Проснувшись среди ночи, старый лесоруб со скрипом натянул на сухие ноги тяжелые сапоги, взял топор и вышел во двор. Позади дома у дровни на земле беспорядочно навалены были серые доски, пережившие уже самого лесоруба на много-много лет. Вид они имели печальный, но ещё были крепки, поэтому старик, не задумываясь, использовал их в дело. Неподалёку стоял кустарно сколоченный ящик со столярным инструментом, рядом с ним — небольшая стеклянная банка, наполовину наполненная замасленными гвоздями. В центре двора, ссохшийся и истрескавшийся от постоянной смены дождей и палящего солнца, увязнув двумя ножками в мягкую землю, располагался старый деревянный стол. Подойдя к нему, лесоруб ладонью пригладил вставший дыбом древесный ворс, и на мгновение взгляд его застыл на столешнице. Всё это в туманно-сером сумраке было блекло освещено жёлтым лунным светом.
— Вот и пора, родная, пора прощаться, — негромко произнёс он печальным голосом, в котором слышалось, и смирение, и грусть, и одиночество.
В спокойствии ночи зазвучал стук топора. Как гром во время грозы, он взрывал тишину, хранившуюся под звёздным куполом, и отдавался эхом куда-то вглубь леса, стоявшего громадой совсем недалеко от дома лесоруба. На смену топору пришло заунывное жужжание и треск пилы, беспощадно разрывающей древесную плоть своими тупыми ржавыми зубами. Периодически она перебивалась нетерпеливой дробью молотка по металлическим шляпкам гвоздей. Редкие гвозди вдруг издавали резкий пронзающий звон, встречаясь с тупым бойком, и ранили слух, отдавшегося работе старика. Потом снова звучала пила и стук досок друг о друга, прерывистое, тяжёлое дыхание лесоруба, его шагов по двору, лязг гвоздей в банке. И лишь изредка эта многозвучная какофония прерывалась спокойным дыханием природы: шумом листвы, настойчивой трелью сверчка в высокой траве и детским лепетом летучих мышей, давно поселившихся под коньком крыши старого дома, где в любую погоду, в любое время года для них берегла себя тень.

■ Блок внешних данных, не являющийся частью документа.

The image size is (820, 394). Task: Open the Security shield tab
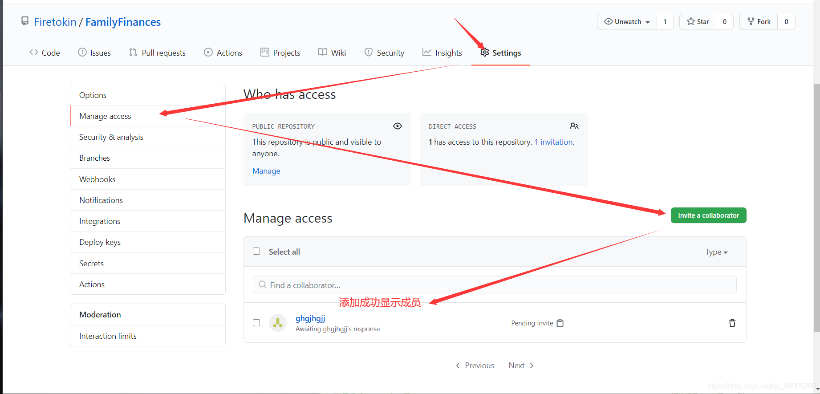click(x=384, y=53)
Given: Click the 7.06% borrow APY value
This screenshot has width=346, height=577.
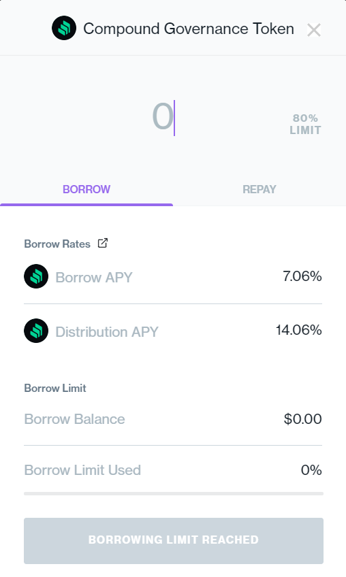Looking at the screenshot, I should [x=302, y=276].
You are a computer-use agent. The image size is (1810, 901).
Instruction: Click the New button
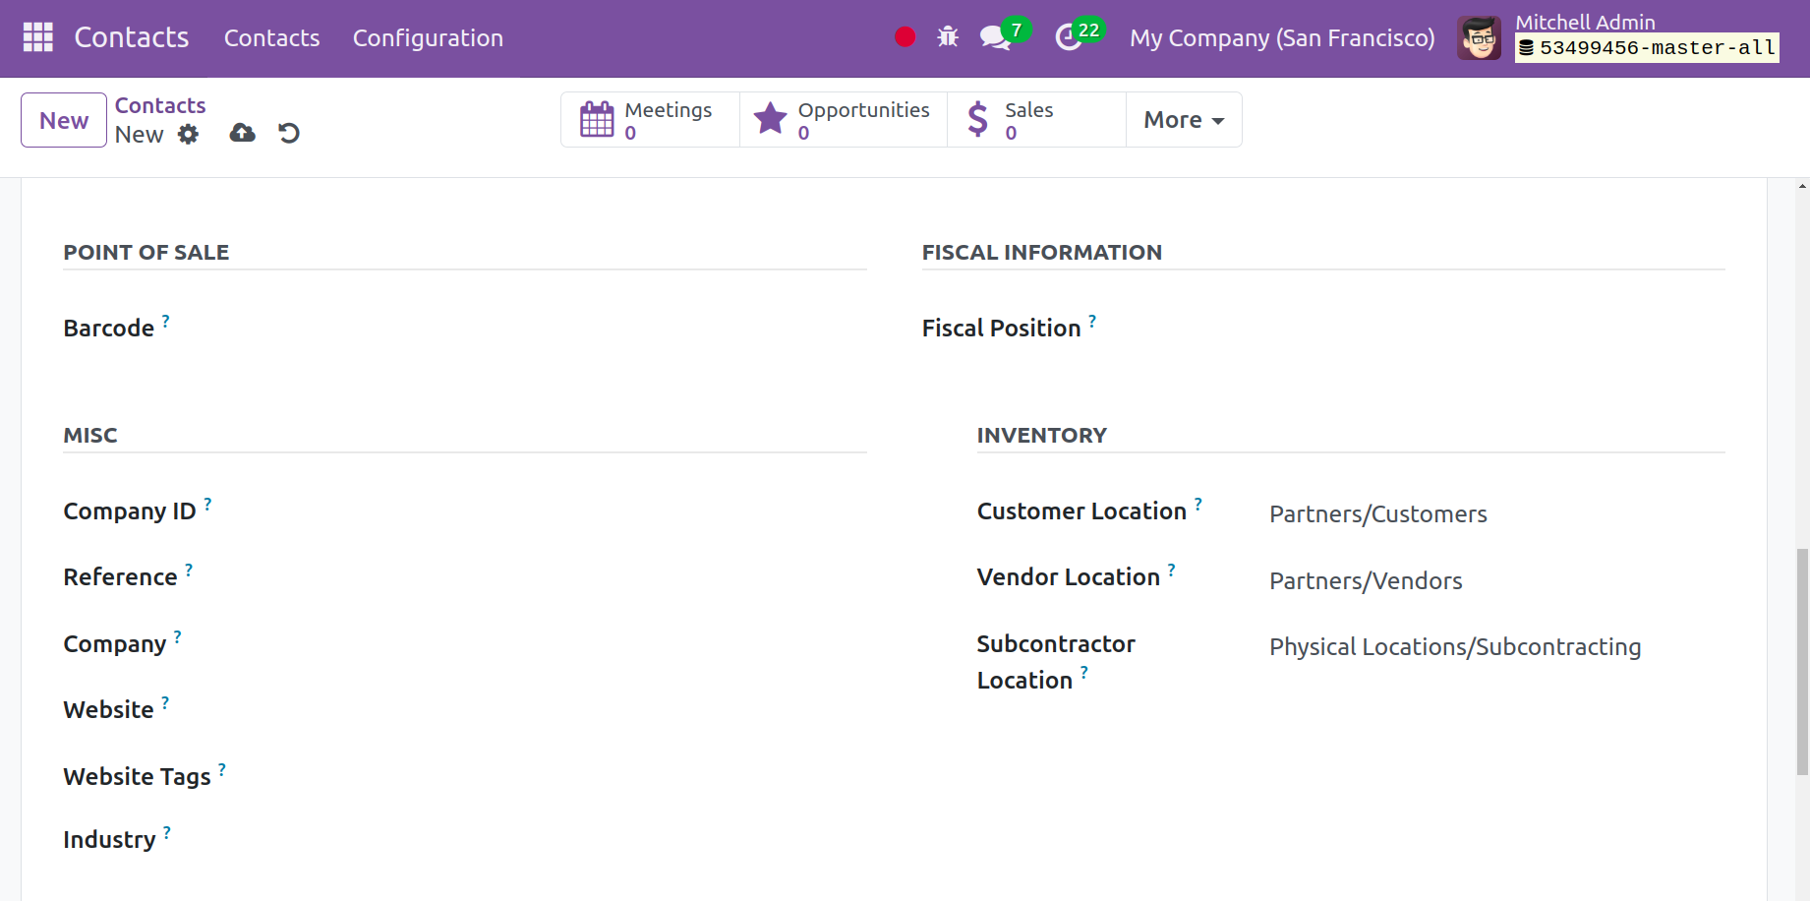pyautogui.click(x=64, y=120)
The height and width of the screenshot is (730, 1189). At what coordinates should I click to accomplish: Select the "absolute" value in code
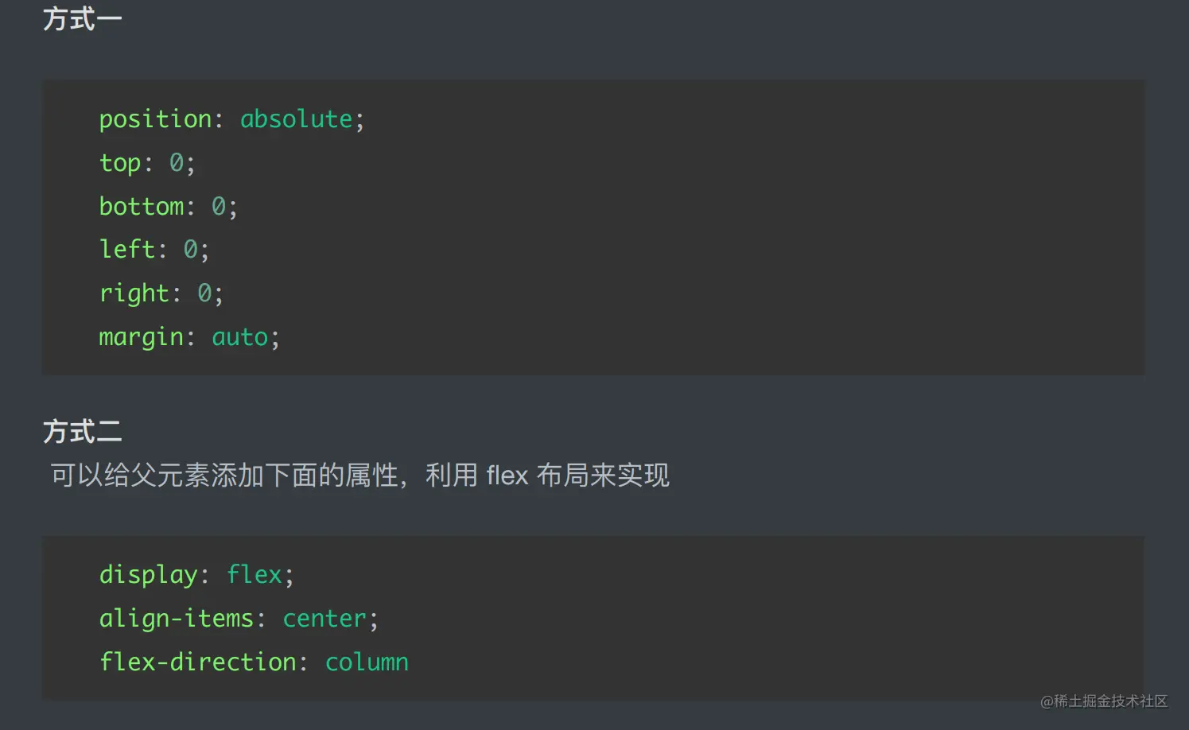[296, 119]
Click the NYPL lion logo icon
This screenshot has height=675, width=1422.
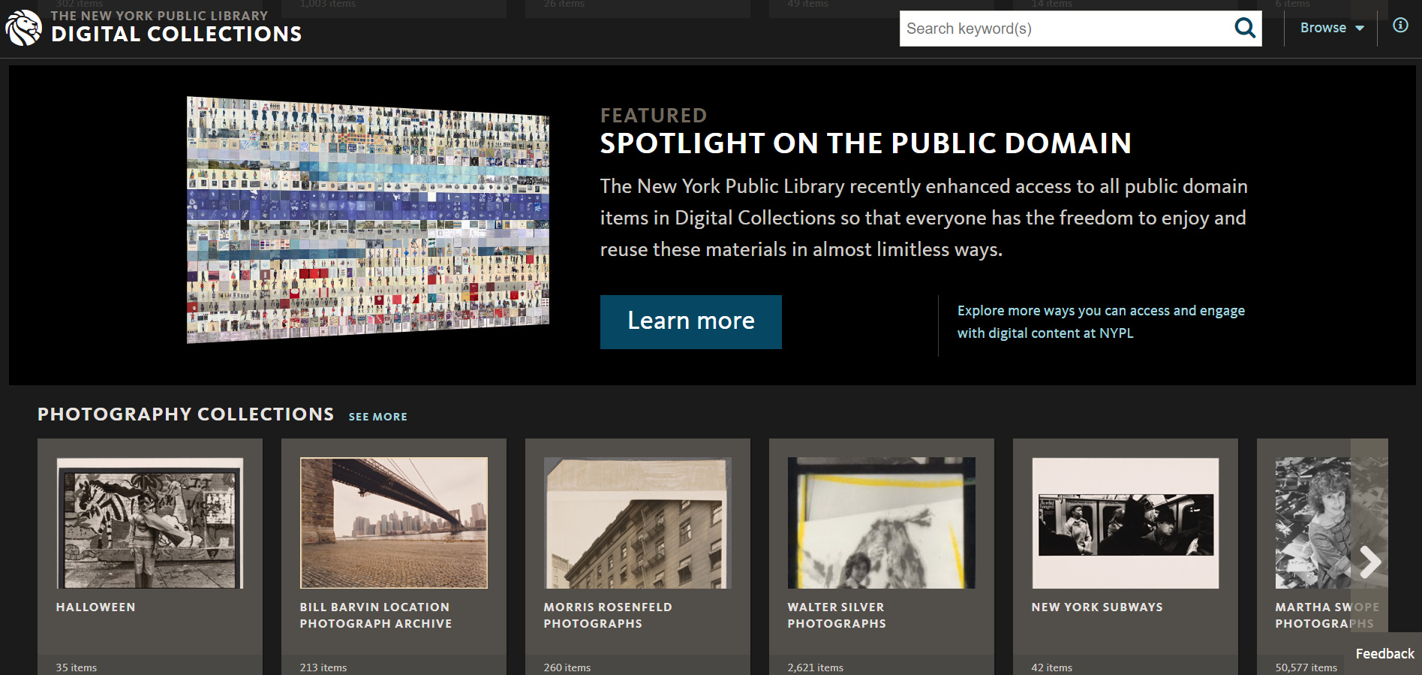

Когда рука старика срывалась, и боёк молотка с силой впивался в старую древесину, которая тут же страшно трещала и сыпалась, летучие мыши тревожно срывались с места и начинали кружить над лесорубом, пока он исправлял свою ошибку. Их кожаные крылья, как расправленные в бушующем море паруса, громко сталкивались с воздухом и держали их маленькие тельца в лунном свете, пока работа вновь не возобновлялась в прерванном ритме.
И, наконец, вернулась тишина. Работа была сделана. Старик отступил назад и оглядел своё творение — невысокий длинный ящик с крышкой.
— Вот и пришло… пришло время прощаться, родная, — тихо произнёс он, поднял с земли топор и зашагал домой, где, оглушённая лихорадкой, запрокинув голову назад, стонала и корчилась в постели его жена. Сухими пальцами он сжал рукоять топора. Раздался шорох, хлопки кожаных крыльев в ночном воздухе, лепет летающих грызунов, глухой удар. Под пение летучих мышей затих последний стон.